** START Records for the task **

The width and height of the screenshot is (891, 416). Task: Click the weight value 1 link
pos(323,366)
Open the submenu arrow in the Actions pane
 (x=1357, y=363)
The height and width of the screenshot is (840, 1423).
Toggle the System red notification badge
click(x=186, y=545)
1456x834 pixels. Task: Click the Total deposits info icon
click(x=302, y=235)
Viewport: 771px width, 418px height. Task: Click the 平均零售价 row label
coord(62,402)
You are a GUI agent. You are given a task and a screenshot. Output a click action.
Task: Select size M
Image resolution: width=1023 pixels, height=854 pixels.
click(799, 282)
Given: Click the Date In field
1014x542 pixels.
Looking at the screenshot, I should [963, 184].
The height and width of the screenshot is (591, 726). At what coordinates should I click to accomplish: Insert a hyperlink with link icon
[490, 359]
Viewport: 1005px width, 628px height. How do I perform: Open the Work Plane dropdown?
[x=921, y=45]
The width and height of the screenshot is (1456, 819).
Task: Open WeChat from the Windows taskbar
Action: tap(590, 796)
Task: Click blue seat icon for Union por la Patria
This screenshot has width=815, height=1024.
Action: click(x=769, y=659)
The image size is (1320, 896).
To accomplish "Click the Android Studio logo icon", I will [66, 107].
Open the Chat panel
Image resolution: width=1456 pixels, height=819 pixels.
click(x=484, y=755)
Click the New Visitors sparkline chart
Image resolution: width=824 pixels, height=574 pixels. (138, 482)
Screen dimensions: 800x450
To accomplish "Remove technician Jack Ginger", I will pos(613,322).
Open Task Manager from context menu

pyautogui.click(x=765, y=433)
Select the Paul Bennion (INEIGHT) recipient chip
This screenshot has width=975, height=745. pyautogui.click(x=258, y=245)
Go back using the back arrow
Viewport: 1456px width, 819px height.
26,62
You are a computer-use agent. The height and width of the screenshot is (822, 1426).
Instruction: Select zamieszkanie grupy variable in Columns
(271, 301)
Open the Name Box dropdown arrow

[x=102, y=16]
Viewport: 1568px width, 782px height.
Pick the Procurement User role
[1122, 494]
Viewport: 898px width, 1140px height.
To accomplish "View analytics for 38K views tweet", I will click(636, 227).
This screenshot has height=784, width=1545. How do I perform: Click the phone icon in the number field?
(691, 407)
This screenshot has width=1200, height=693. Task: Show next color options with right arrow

** END Records for the task **

▸ What to work on: Write out every item above word for word, from the first through the last.

▸ Answer to the problem:
The width and height of the screenshot is (891, 416). Task: Click the weight value 1 link
pos(323,366)
Open the submenu arrow in the Actions pane
 (x=1357, y=363)
The height and width of the screenshot is (840, 1423).
Toggle the System red notification badge
click(x=186, y=545)
1456x834 pixels. Task: Click the Total deposits info icon
click(x=302, y=235)
Viewport: 771px width, 418px height. Task: Click the 平均零售价 row label
coord(62,402)
You are a GUI agent. You are given a task and a screenshot. Output a click action.
Task: Select size M
Image resolution: width=1023 pixels, height=854 pixels.
click(799, 282)
Given: Click the Date In field
1014x542 pixels.
Looking at the screenshot, I should [963, 184].
The height and width of the screenshot is (591, 726). At what coordinates should I click to accomplish: Insert a hyperlink with link icon
[490, 359]
Viewport: 1005px width, 628px height. How do I perform: Open the Work Plane dropdown?
[x=921, y=45]
The width and height of the screenshot is (1456, 819).
Task: Open WeChat from the Windows taskbar
Action: tap(590, 796)
Task: Click blue seat icon for Union por la Patria
This screenshot has width=815, height=1024.
Action: click(x=769, y=659)
The image size is (1320, 896).
To accomplish "Click the Android Studio logo icon", I will [66, 107].
Open the Chat panel
Image resolution: width=1456 pixels, height=819 pixels.
click(x=484, y=755)
Click the New Visitors sparkline chart
Image resolution: width=824 pixels, height=574 pixels. (138, 482)
Screen dimensions: 800x450
To accomplish "Remove technician Jack Ginger", I will pos(613,322).
Open Task Manager from context menu

pyautogui.click(x=765, y=433)
Select the Paul Bennion (INEIGHT) recipient chip
This screenshot has width=975, height=745. pyautogui.click(x=258, y=245)
Go back using the back arrow
Viewport: 1456px width, 819px height.
26,62
You are a computer-use agent. The height and width of the screenshot is (822, 1426).
Instruction: Select zamieszkanie grupy variable in Columns
(271, 301)
Open the Name Box dropdown arrow

[x=102, y=16]
Viewport: 1568px width, 782px height.
Pick the Procurement User role
[1122, 494]
Viewport: 898px width, 1140px height.
To accomplish "View analytics for 38K views tweet", I will click(636, 227).
This screenshot has height=784, width=1545. How do I perform: Click the phone icon in the number field?
(691, 407)
This screenshot has width=1200, height=693. Task: Show next color options with right arrow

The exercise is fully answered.